[Stored data]

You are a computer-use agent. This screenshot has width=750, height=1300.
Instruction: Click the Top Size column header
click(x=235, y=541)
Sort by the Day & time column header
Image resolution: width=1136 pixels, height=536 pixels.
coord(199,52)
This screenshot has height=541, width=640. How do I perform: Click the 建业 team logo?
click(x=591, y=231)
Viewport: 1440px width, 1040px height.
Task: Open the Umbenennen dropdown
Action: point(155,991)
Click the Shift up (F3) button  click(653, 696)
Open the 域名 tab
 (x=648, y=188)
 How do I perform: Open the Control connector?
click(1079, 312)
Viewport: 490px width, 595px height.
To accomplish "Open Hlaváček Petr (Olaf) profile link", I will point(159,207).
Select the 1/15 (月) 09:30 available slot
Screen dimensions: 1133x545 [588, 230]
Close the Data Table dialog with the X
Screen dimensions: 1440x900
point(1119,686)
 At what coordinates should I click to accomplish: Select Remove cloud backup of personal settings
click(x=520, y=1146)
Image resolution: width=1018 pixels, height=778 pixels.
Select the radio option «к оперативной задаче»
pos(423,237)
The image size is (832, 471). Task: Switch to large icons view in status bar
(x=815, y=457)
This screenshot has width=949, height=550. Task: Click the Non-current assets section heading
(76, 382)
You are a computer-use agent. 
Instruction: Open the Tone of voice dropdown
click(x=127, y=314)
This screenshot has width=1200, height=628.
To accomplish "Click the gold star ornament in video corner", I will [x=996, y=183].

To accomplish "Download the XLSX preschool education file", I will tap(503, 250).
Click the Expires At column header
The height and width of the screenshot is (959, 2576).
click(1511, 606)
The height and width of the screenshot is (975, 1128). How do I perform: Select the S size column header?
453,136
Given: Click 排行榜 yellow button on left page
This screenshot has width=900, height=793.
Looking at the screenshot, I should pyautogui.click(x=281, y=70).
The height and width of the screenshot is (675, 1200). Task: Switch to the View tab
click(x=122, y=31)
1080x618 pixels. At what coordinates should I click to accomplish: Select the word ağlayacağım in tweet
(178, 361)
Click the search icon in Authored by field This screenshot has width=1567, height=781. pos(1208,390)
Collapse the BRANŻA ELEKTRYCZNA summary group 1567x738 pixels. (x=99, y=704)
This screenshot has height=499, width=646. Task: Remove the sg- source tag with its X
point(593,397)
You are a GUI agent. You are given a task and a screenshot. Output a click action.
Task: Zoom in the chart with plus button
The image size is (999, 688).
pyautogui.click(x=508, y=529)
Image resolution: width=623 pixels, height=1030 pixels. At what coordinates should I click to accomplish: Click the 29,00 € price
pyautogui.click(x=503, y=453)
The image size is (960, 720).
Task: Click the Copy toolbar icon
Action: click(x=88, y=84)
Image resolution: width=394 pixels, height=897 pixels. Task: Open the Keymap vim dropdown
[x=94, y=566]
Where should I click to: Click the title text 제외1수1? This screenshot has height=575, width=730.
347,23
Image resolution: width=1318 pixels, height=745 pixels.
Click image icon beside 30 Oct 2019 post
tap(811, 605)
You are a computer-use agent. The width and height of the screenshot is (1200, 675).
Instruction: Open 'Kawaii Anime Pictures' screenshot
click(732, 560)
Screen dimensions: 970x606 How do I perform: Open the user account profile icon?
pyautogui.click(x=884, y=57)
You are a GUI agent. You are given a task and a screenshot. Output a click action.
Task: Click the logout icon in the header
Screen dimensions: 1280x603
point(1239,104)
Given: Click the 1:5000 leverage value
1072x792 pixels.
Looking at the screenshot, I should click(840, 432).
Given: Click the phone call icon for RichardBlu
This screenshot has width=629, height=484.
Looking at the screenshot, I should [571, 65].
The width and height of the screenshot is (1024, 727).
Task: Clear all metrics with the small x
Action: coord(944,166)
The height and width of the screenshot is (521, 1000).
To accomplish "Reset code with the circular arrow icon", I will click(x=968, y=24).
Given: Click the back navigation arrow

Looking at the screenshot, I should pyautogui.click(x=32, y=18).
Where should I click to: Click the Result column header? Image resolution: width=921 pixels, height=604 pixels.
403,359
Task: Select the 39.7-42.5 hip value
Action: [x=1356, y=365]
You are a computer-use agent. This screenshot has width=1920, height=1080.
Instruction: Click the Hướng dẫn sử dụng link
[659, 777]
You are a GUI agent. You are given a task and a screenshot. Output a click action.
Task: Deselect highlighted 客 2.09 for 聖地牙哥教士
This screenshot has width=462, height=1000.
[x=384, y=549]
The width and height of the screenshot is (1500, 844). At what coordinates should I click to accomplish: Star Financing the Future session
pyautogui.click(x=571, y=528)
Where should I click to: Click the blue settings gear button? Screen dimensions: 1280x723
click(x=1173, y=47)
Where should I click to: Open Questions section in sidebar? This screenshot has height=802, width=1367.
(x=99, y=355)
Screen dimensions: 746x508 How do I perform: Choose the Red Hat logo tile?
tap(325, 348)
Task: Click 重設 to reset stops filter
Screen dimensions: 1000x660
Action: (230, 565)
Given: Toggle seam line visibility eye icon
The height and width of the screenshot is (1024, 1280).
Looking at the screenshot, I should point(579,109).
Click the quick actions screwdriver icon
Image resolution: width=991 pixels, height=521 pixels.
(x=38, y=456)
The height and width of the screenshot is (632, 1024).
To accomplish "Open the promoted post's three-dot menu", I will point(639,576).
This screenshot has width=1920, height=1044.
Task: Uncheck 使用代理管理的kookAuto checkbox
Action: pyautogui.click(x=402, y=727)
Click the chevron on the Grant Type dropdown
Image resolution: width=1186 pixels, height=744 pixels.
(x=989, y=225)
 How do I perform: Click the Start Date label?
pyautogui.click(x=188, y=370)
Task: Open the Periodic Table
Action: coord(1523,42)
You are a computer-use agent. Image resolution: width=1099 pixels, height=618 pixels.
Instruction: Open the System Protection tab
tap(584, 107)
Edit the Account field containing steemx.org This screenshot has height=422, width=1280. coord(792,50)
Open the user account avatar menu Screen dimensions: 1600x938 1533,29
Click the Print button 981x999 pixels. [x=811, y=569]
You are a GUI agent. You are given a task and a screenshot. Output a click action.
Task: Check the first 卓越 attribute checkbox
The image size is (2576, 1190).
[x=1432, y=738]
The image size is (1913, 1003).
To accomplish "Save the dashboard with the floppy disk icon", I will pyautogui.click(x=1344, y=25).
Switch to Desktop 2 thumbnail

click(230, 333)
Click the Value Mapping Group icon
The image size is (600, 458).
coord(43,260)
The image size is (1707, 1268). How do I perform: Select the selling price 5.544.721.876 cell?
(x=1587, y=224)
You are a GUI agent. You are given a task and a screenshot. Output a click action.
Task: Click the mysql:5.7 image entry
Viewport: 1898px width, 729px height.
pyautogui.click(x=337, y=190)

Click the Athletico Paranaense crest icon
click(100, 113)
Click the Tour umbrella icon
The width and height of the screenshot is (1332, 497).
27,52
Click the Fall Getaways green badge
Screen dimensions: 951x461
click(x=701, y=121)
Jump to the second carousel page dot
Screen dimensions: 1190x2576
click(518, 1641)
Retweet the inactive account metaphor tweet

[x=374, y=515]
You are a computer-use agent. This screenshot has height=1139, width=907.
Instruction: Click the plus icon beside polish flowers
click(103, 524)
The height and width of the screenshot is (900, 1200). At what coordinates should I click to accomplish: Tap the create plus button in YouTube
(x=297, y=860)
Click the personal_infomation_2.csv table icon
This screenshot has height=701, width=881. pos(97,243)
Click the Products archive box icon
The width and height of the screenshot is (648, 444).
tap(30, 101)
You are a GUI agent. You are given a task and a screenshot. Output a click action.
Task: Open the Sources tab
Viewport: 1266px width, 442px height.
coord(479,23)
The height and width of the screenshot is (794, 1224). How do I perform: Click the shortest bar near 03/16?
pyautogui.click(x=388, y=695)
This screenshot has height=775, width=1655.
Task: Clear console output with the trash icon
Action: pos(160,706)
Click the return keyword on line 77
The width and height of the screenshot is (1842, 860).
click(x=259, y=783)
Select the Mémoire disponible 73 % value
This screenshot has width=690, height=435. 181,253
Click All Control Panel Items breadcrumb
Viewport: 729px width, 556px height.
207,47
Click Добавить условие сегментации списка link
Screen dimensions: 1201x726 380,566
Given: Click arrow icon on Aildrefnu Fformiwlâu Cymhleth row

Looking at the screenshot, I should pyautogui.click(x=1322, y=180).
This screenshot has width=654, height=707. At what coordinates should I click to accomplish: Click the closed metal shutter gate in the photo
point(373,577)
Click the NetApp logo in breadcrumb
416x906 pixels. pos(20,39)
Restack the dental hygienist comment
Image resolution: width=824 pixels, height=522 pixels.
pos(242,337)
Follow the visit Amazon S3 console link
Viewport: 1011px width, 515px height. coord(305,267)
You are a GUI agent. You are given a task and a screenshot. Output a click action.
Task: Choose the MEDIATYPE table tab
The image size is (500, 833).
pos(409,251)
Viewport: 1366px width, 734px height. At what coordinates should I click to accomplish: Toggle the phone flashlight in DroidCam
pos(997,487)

Problem — Show every line in the records above that contains the word "page".

Result of this exercise —
Given: Click 排行榜 yellow button on left page
Jump to the second carousel page dot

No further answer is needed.